In peace time, no one is more vociferously peace- loving than are the heads of states. “ Our main purpose,” said Mr. Morrison in the article which Pravda printed on August 1st, “is to avoid war, to preserve peace.” Pravda replied that the real champions of peace are the Russians. But in reality there is no state, on either side of the Iron Curtain, whose main purpose is to avoid war and preserve peace. All states believe that there are some things more important than peace. For example, in the “Short History of the Communist Party of the Soviet Union (Bolsheviks),” the author (Stalin) distinguishes between two kinds of war:
“ (a) Just wars, wars that are not wars of conquest, but wars of liberation, waged to defend the people from foreign attack and from attempts to enslave them, or to liberate the people from capitalist slavery, or, lastly, to liberate colonies and dependent countries from the yoke of imperialism; and
“ (b) Unjust wars, wars of conquest, waged to conquer and enslave foreign countries and foreign nations.”
The definition of "just wars”—wars of defence against attack or to liberate dependent countries— could be stretched to cover any and every war any country was engaged in. And” just wars” are preferable to peace, if the choice has to be made, according to them.

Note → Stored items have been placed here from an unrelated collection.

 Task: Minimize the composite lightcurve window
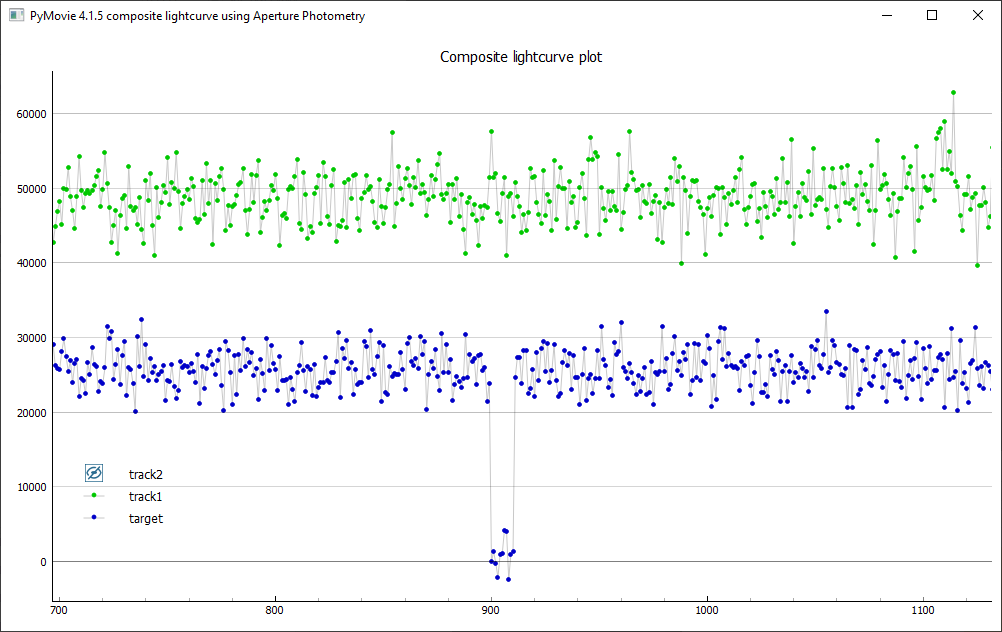click(x=886, y=16)

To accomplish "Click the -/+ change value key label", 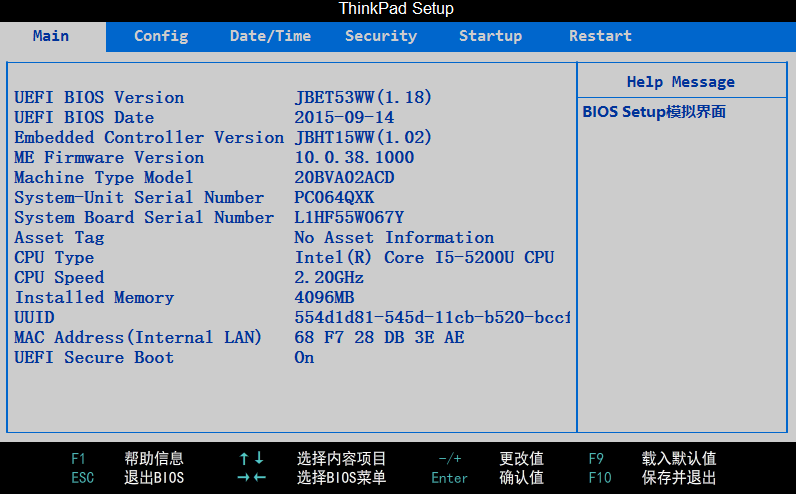I will coord(449,458).
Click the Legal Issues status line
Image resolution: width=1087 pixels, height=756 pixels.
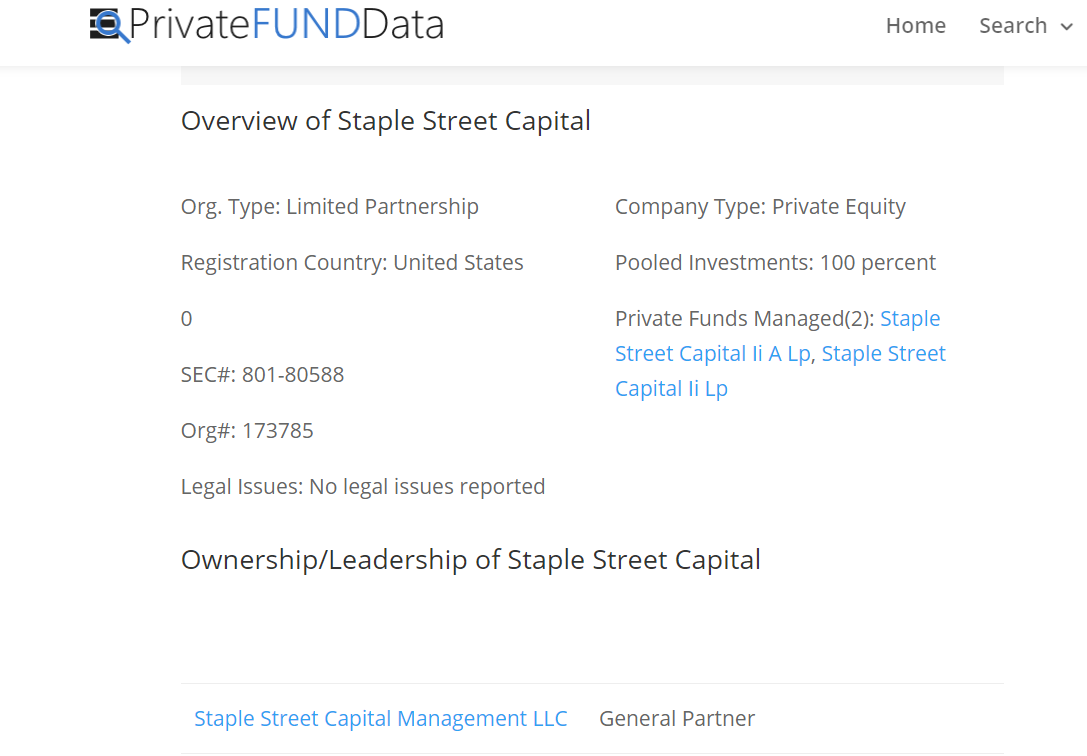tap(363, 487)
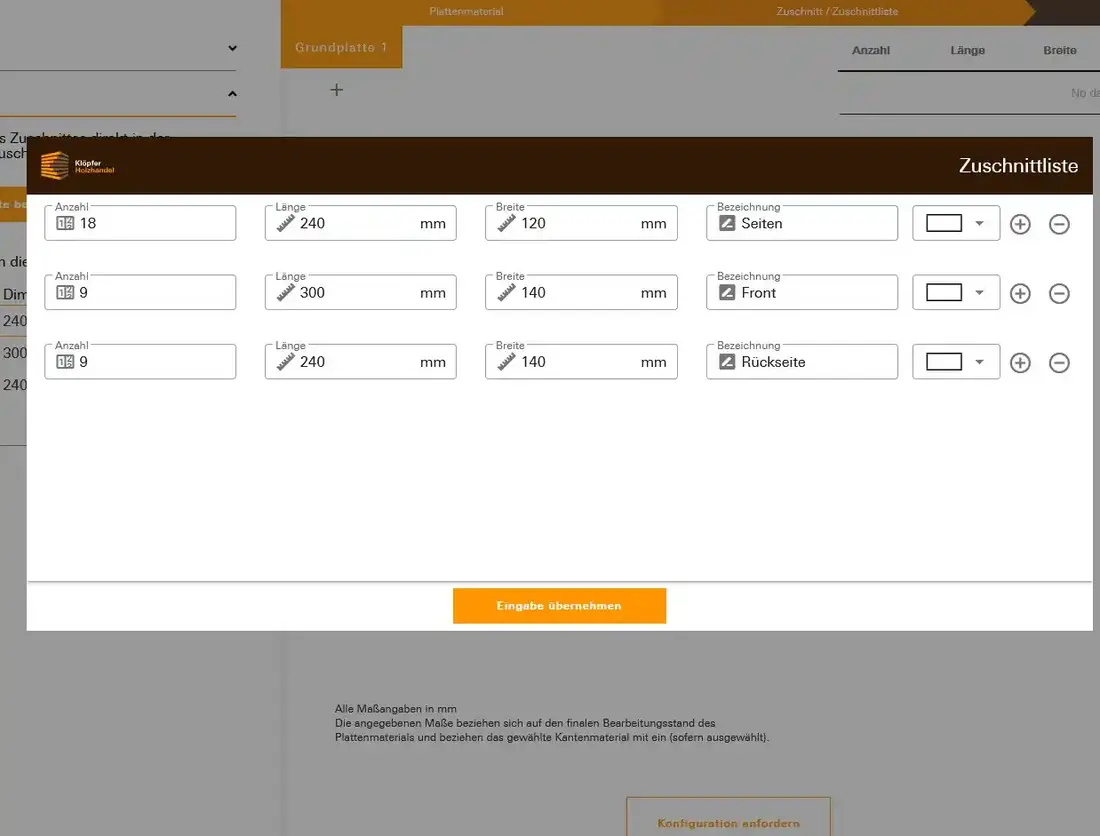The height and width of the screenshot is (836, 1100).
Task: Delete the Rückseite row via minus icon
Action: tap(1059, 362)
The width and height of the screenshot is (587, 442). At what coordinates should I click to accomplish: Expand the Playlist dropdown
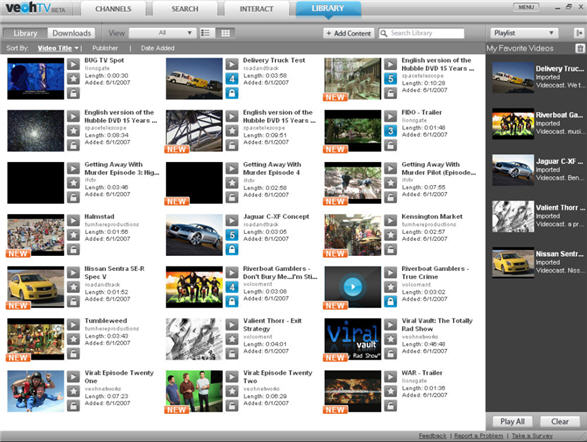pos(524,33)
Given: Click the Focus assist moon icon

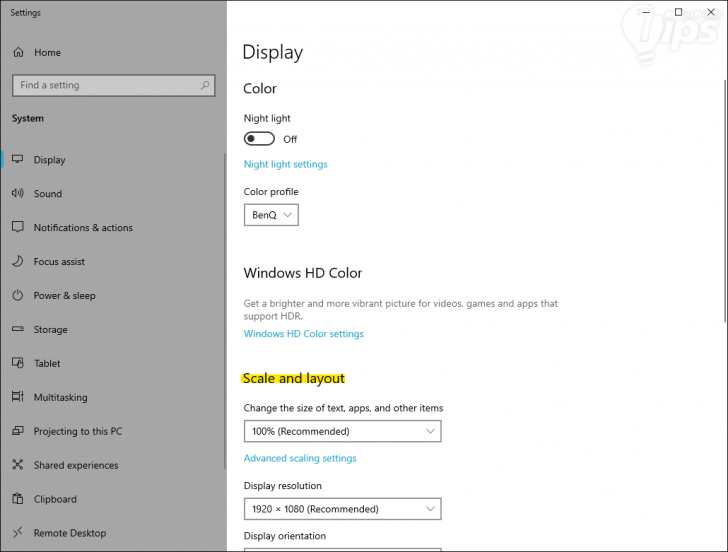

President Truman, though going into less dialectical detail, comes into the same conclusion. “President Truman said tonight that ‘freedom and justice are more precious* to the American people than peace.” (Daily Express, 11/1/1951.)

Events would show us this even if the speeches and writings of the leaders of states did not. When war broke out between North and South Korea, the U.S.A. thought it more important that South Korea should be kept within what it calls “the free world” than that peace should be preserved. And when the North Koreans were retreating rapidly before their enemies, China thought it more important that North Korea should be kept within what it calls “the democratic world” than that peace should be preserved. Whatever Mr. Morrison may say, all states have ends which to them are more important than the preservation of peace.

The Jamaica Plan for World Peace, and all other plans of the same kind, ignore all these facts. The Jamaican circular calls on the peoples of the world “to deliver an irrevocable mandate for peaceful negotiation of differences between nations.” This rather reminds one of the people in a tropical village delivering “an irrevocable mandate” that the tigers in the nearby jungle shall settle their differences peacefully by negotiation. One can stop the danger of fights between tigers by shooting the tigers; and one can stop the danger of war by getting rid of the capitalist system. Until we do that we will have wars. If you support these schemes which leave out of account the great central fact of the existence of the capitalist system, you are wasting your time. The only way to put an end to war is to bring about the establishment of a socialist society.